▶ EXERCISE DETAILS: In the reply, give back exactly the lines from the one with "Select the 'User' class_name value" through the last line of the records, without pictures.

Screenshot grounding data:
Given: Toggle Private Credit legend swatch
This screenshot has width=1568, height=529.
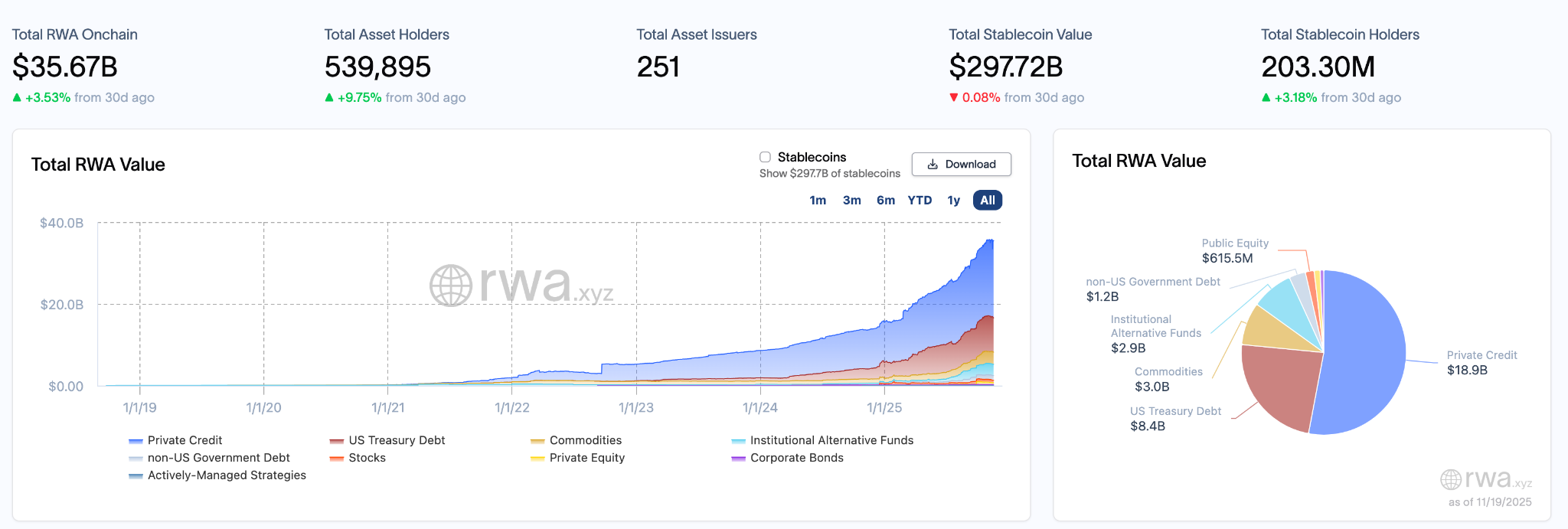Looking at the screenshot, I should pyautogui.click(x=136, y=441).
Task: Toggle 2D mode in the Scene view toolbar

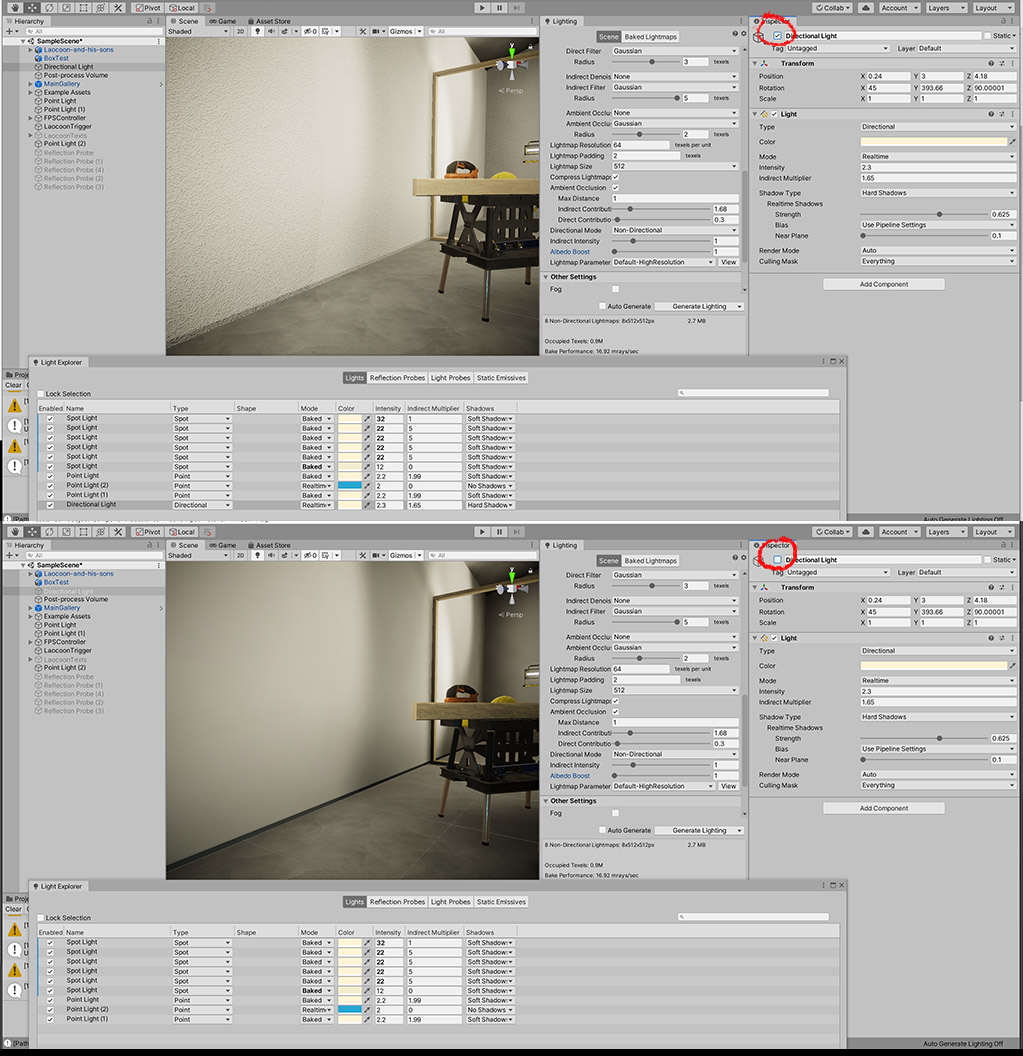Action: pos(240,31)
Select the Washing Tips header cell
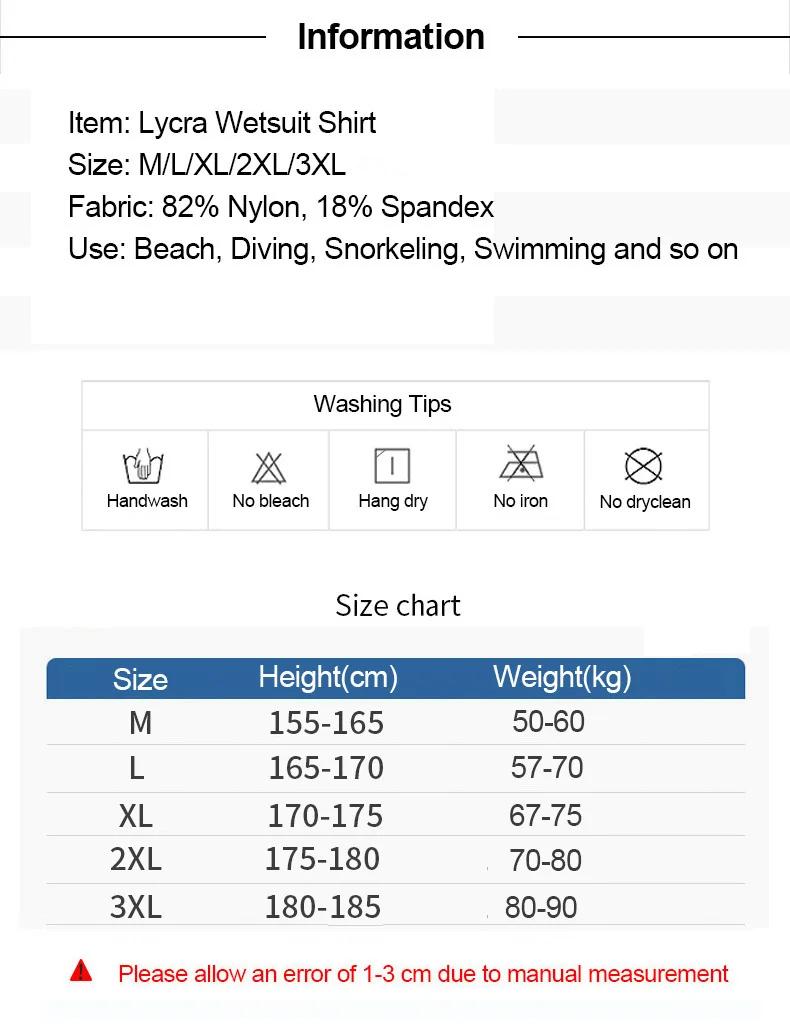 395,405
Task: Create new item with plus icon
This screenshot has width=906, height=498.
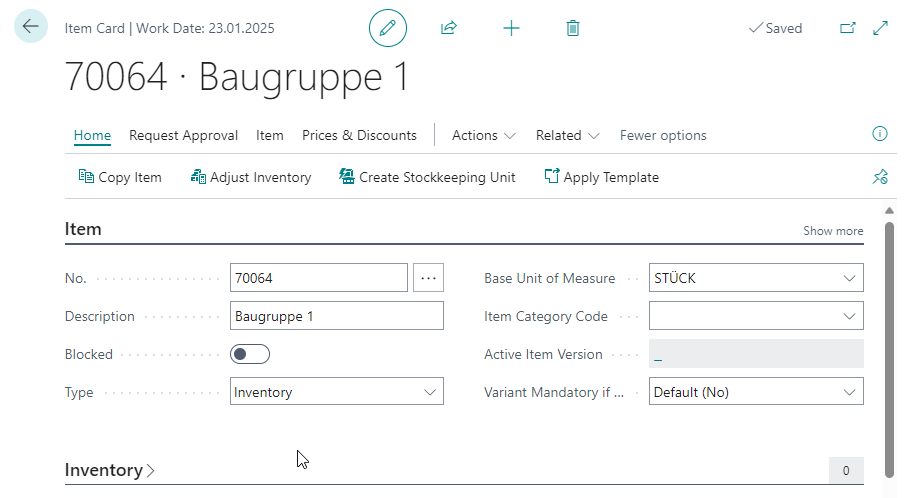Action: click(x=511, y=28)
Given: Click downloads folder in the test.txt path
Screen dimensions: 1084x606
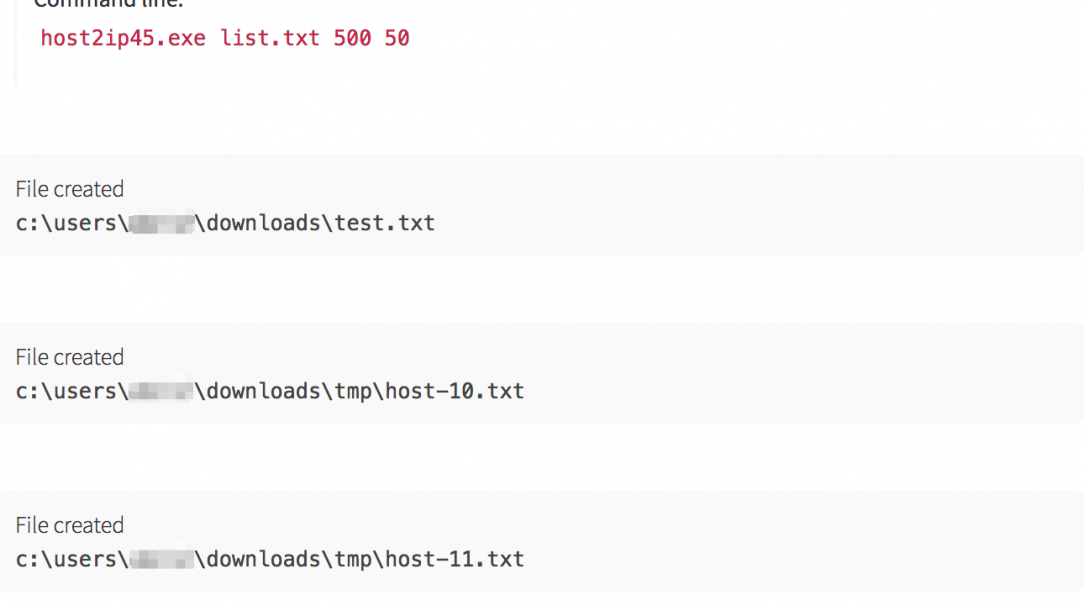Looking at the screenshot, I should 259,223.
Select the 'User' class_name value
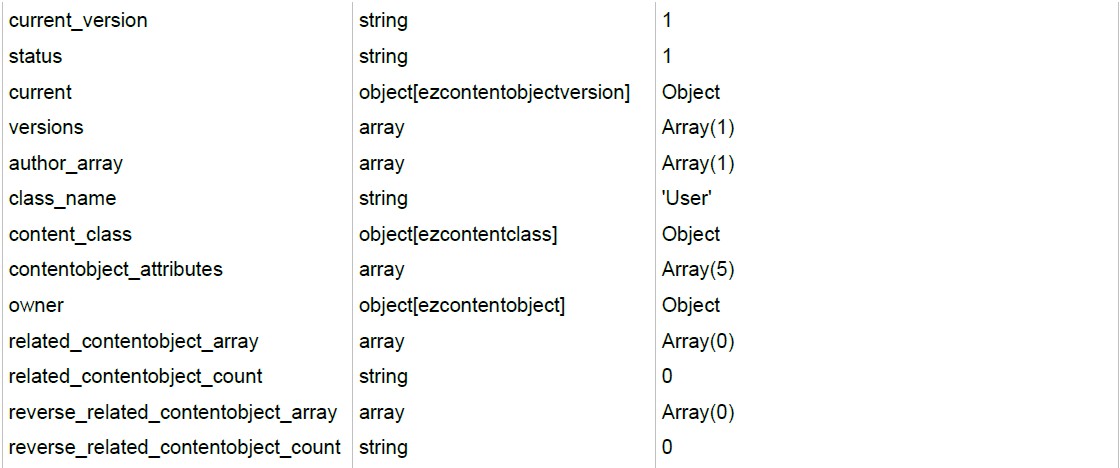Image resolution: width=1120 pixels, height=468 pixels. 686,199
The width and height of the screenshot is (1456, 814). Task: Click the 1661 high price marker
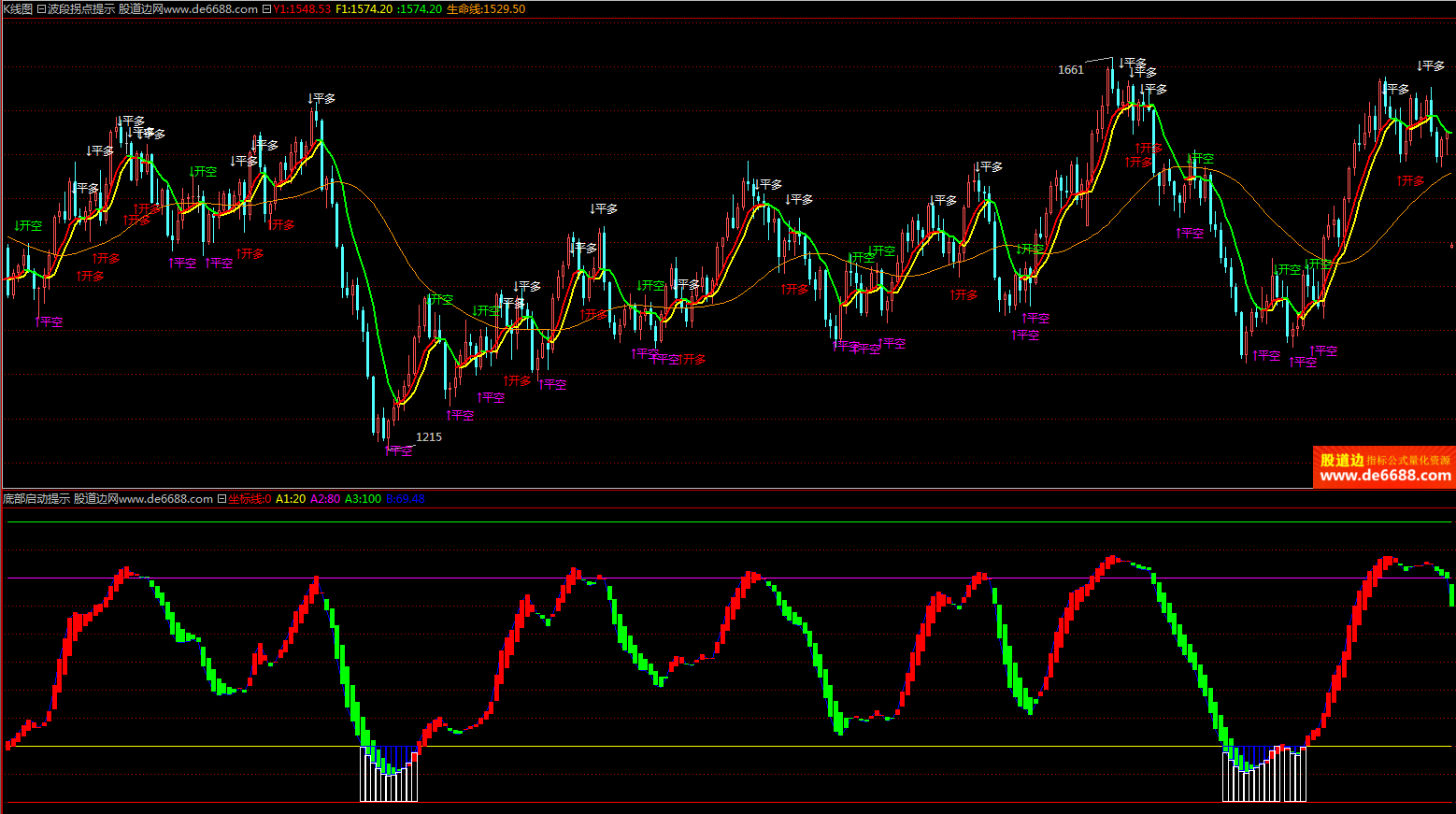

▶ SOLVED PROBLEM:
Select the 'User' class_name value
Image resolution: width=1120 pixels, height=468 pixels. 686,199
The width and height of the screenshot is (1456, 814). Task: Click the 1661 high price marker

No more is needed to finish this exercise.